----- Reading text

The exchange will continue to ensure that the flagship Bull Charge run remains relevant. This year it will have an after-party. The event already has over 6,000 sign-ups.


THE Singapore Exchange Bull Charge is an annual fixture on the local corporate calendar. Like the corporate scene here - and the bourse itself - the charity event has grown and changed over the 13 years since it was first set up.

But in finding its current formula for success, the ingredients of accountability and relevance were important, said SGX executive vice-president and head of equities and fixed income Chew Sutat.

In 2004, when the event was first created as a fun run, the concept of corporate social responsibility (CSR) among corporates and the financial community was still nascent.

"Most people didn't pay attention to it and they certainly didn't have their own programmes," he said. As SGX brainstormed for what it could do, it decided to create a platform where others could join to give back to society - in keeping with its role as a market infrastructure platform.

"The Bull Charge is envisaged as a platform where, just like we run a marketplace, it creates opportunities for investors, companies etc . . . who may not have the energy and interest to do something on their own to leverage the overall platform."

At that time, such runs were also a rare sight. "Then we didn't really have a run every month or every week . . . So the two and two came together quite nicely.''

By 2010, however, participation had dropped, and the exchange struggled to raise more than S$1.5 million, compared to the S$3 million it raised in the initial years.

Most companies were starting their own CSR programmes, and even their own foundations. Marathons also became ubiquitous. "Today everybody is running all over the place," Mr Chew noted wryly.

The event had to be refreshed. The fun run was turned into a serious one, with a 3km category for chief executives and 5km category for others.

With more foreign companies listing on the exchange, SGX turned to them, and was "pleasantly surprised" by their response. Many international firms had been looking to give back after tapping the capital markets here, but did not know how, said Mr Chew, who took over the event in 2011.

SGX also changed the way that the funds were channelled to charities. Where previously the money was spread out among six to eight charities, and went towards their general expenditure, it decided to focus on a smaller group of three to four charities which it would commit to for three years.

The commitment was important for charities because they could then start a programme, said Mr Chew. This also had the positive effect of allowing sponsors to see clearly the impact of their funds.

For instance, Awwa, one of the charities the SGX supports which works with children with special needs and disabilities, had been able to buy seven school buses in 2014 as a result of the funds raised.

----------

● Work to complete:
• 1. Retype the stretch of the Bull Charge article from "With more foreign" through "of their funds.".
• 2. Answer these questions from the Bull Charge article.
(a) In what year was the event first created as a fun run?
(b) What distance was set for the chief executives' category when the run was made a serious one?
(c) How many school buses was Awwa able to buy in 2014 with the funds raised?

----- Data excerpt

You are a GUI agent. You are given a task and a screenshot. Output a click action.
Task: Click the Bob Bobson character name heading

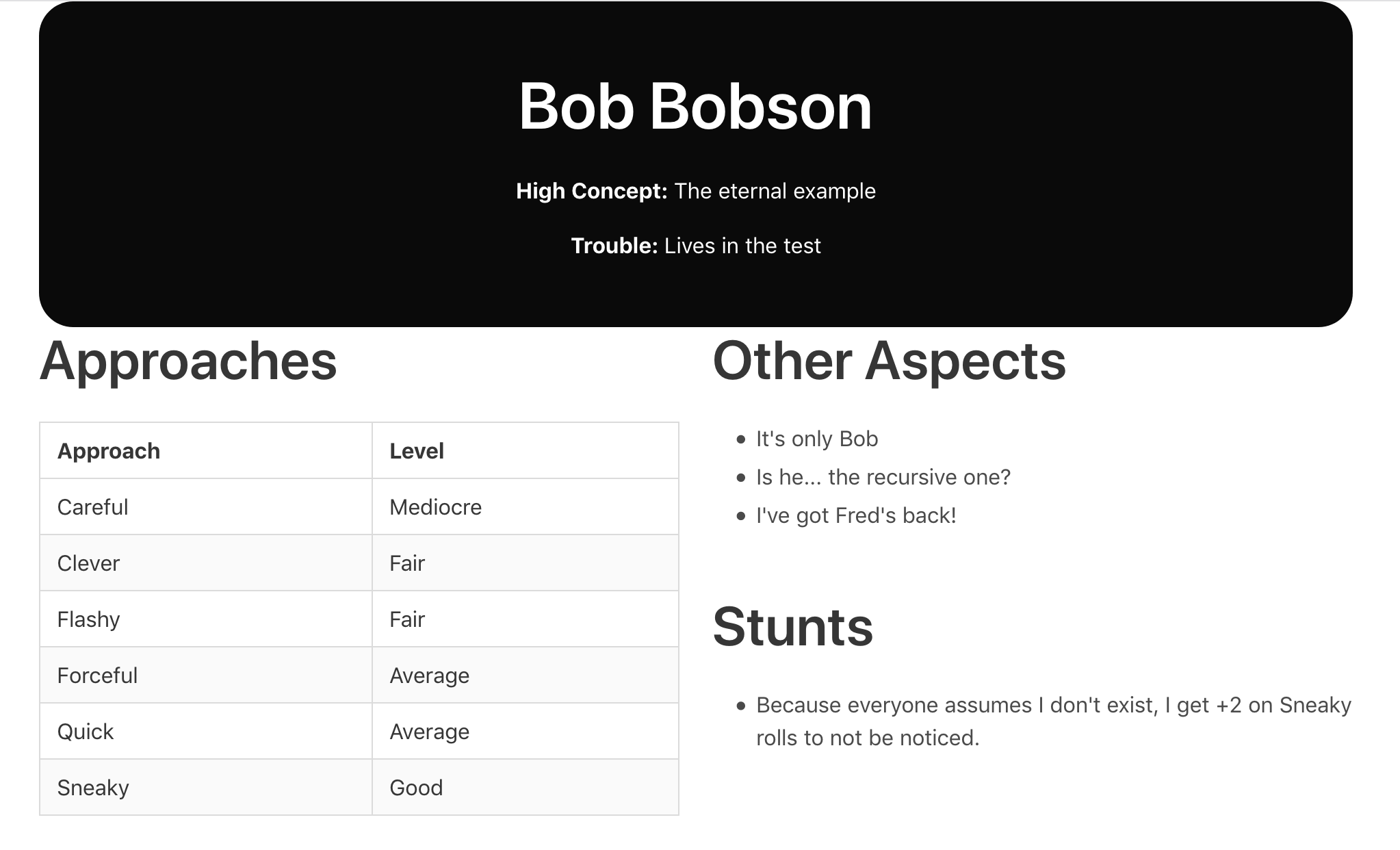point(695,107)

----------

● Answers to the exercise:
• 1.
With more foreign companies listing on the exchange, SGX turned to them, and was "pleasantly surprised" by their response. Many international firms had been looking to give back after tapping the capital markets here, but did not know how, said Mr Chew, who took over the event in 2011.

SGX also changed the way that the funds were channelled to charities. Where previously the money was spread out among six to eight charities, and went towards their general expenditure, it decided to focus on a smaller group of three to four charities which it would commit to for three years.

The commitment was important for charities because they could then start a programme, said Mr Chew. This also had the positive effect of allowing sponsors to see clearly the impact of their funds.

• 2.
(a) 2004
(b) 3km
(c) Seven